Love is... Motherhood
I am a mother, four times over, so I can speak to the ways that love forms my relationship with my children, and how I've parented over the years. I'm not a father, hence the title. Some of these things may resonate with fathers, but men are different than women (quelle suprise!) so fatherhood is, thus, different from motherhood.
For one thing, as a mother I had an intimate front-row seat - one might even say that I was the circus ring, or the theatre stage - for my children's earliest development. I bore them as they grew from a tiny cell into fully-functioning beings that could sustain themselves outside my body. The protection forms motherhood from the very beginning: we are the nurturers. The ones who feed a baby from our own reserves from prenatal development to breastfeeding, and there is a special bond between mother and child because of this. I have slept with them on my chest, their lullaby my heartbeat. I have watched them fall asleep, a drip of milk flowing off onto a round pink cheek as they were warm and happy and safe in my arms.
____
(Assigned task 1) Rewrite the motherhood essay starting with "Love is... Motherhood" and going on through "different from motherhood.", replacing "fathers" with "dads".
(Assigned task 2) Carry the motherhood essay forward from its final sentence.
The material that comes next is unrelated to the motherhood essay.

(Provided data)
____
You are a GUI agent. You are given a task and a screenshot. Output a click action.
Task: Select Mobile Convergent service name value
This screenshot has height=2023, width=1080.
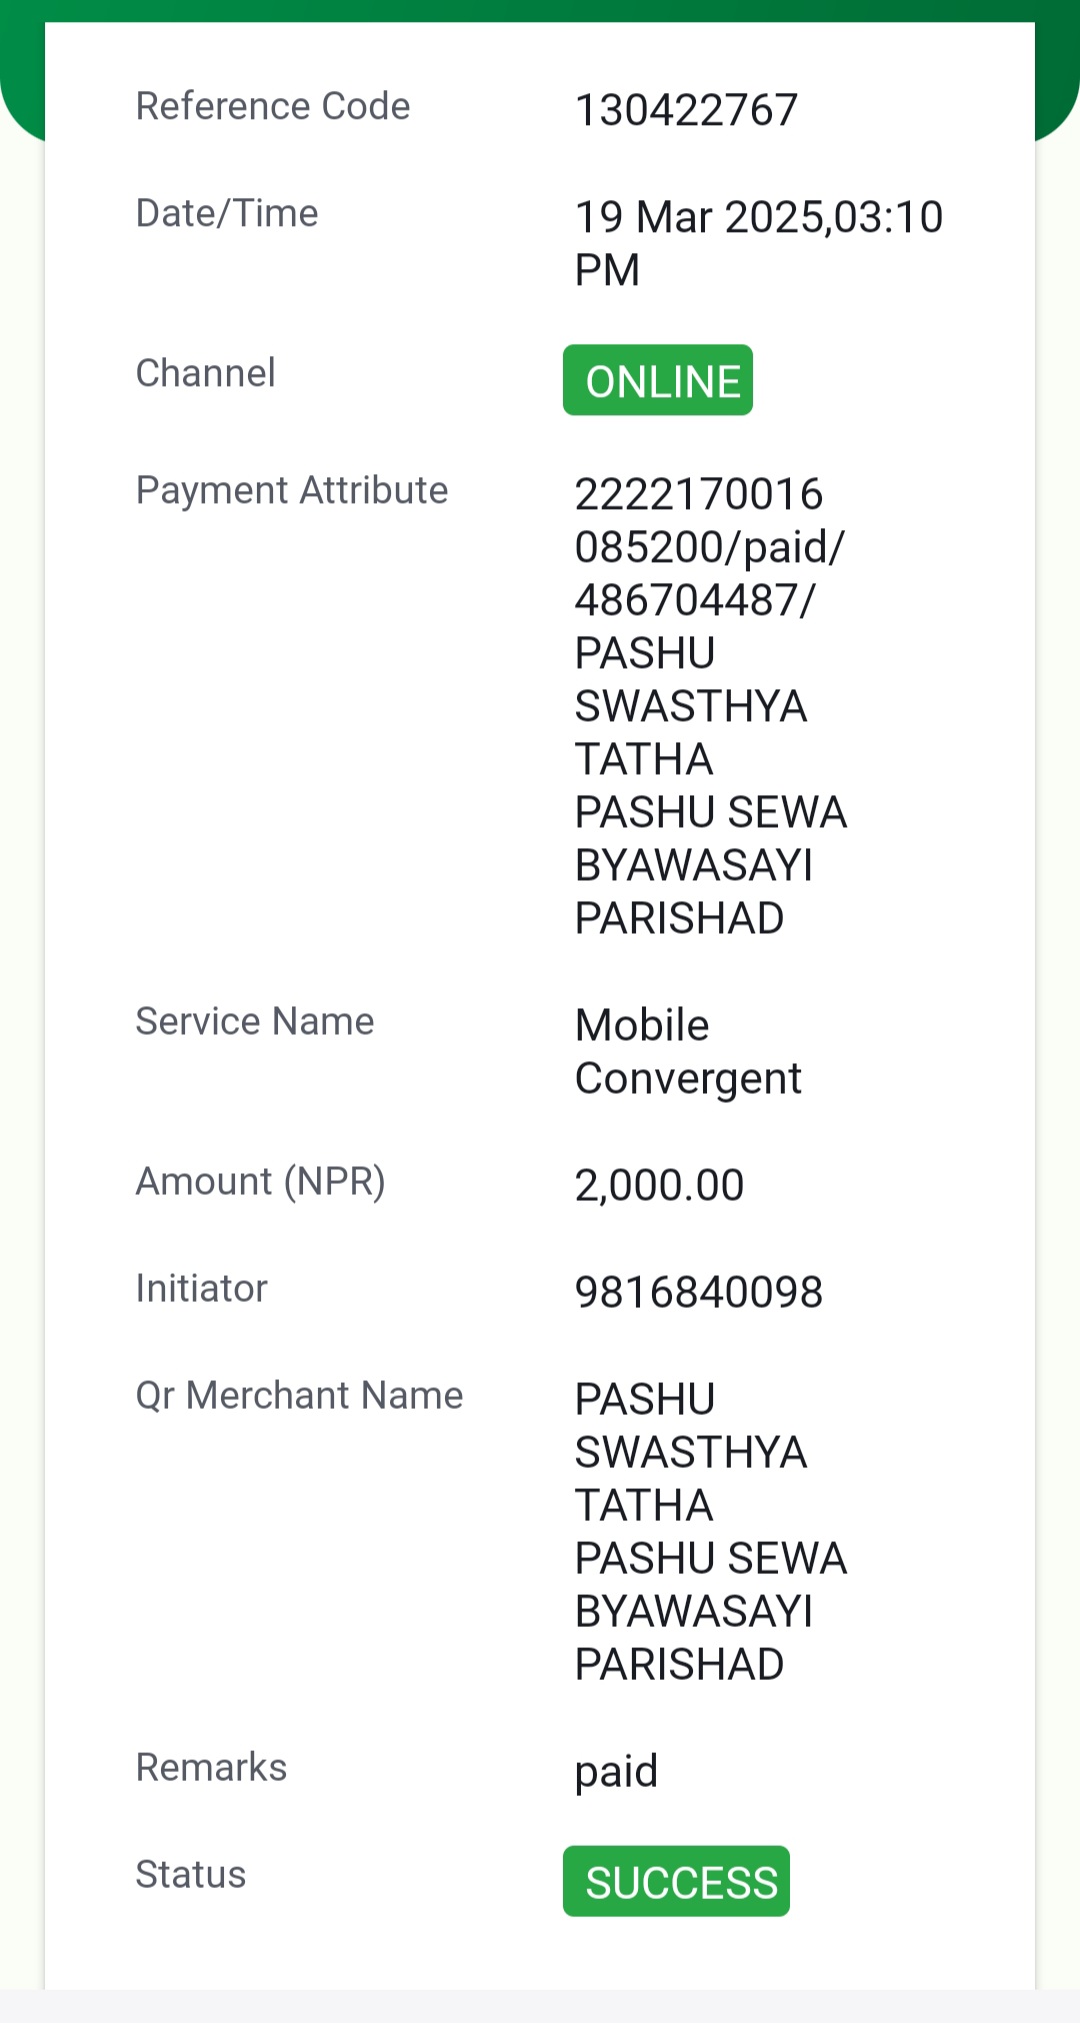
____
(Exercise response 1)
Love is... Motherhood
I am a mother, four times over, so I can speak to the ways that love forms my relationship with my children, and how I've parented over the years. I'm not a father, hence the title. Some of these things may resonate with dads, but men are different than women (quelle suprise!) so fatherhood is, thus, different from motherhood.

(Exercise response 2)
It's difficult, then, to untie those heartstrings and release them into the wide world when they are grown, and that is the stage I am at now. While on one hand I want to cling onto those tiny fingers, on the other I know their hands are bigger than mine, now, and it's time for them to stretch wings and start flying lessons in prelude to leaving the nest. It's heartbreaking, and heart-warming, and the biggest challenge I have ever faced. I want them to have the best start in the world, which means that I need to take a step back and let them stumble a few times while they learn to walk. Just like I did the first time.
With first steps come first falls, and that was when I learned that hovering over them clucking and tutting when they plopped down and fussed over the failure was actually worse than picking them up, dusting them off, and encouraging them to try again. Persistence leads to success, and persistence will never be learned when there is no reason to keep trying. If I had carried them all the time, they would never have developed properly. My four had the benefit of an early childhood on a farm, with all the dirt and animals and a creek that implies. They were not kept from rambling over the gardens and pasture and woodlands, but rather encouraged to get out and play. Small wounds were bound up and kissed, and back out they went.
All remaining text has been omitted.